- [Task statement]
Read the records below. Copy each line where the string "Open" occurs.

- [Input data]
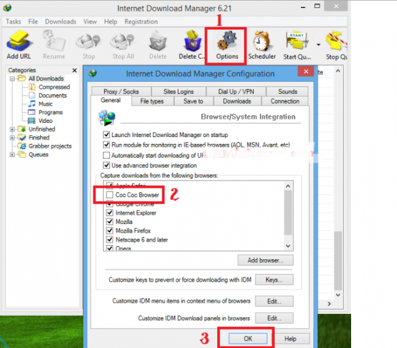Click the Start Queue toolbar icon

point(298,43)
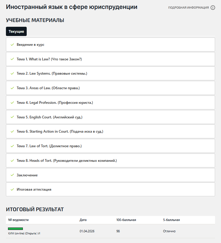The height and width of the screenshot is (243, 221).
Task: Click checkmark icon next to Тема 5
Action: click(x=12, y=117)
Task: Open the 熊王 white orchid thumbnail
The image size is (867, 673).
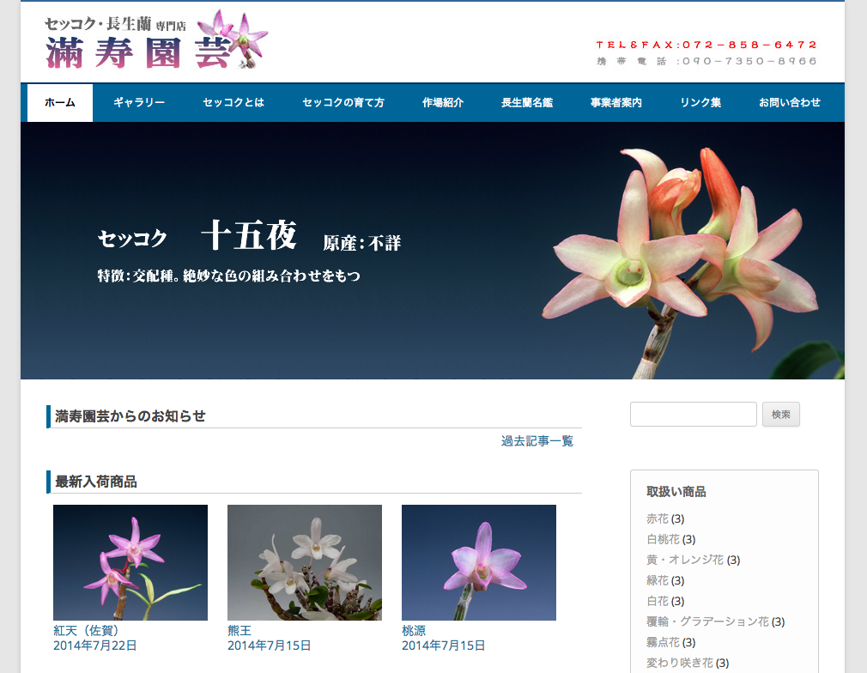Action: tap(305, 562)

* * *

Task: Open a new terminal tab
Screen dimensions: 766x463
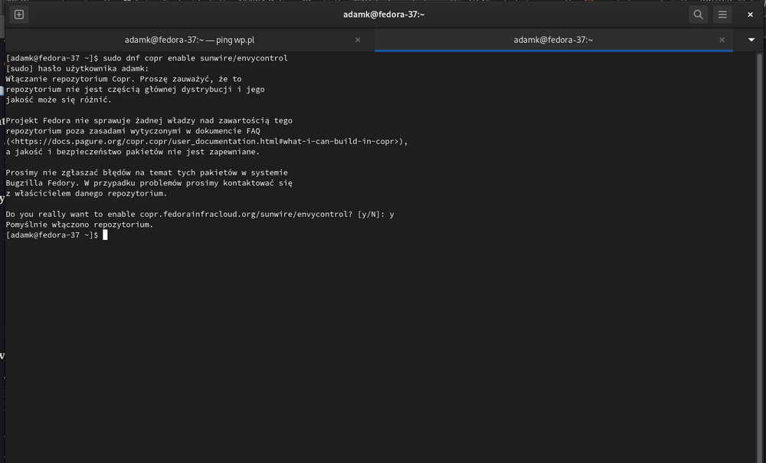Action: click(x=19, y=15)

- [Response to the task]
Task: Open the 熊王 white orchid thumbnail
Task: Open a new terminal tab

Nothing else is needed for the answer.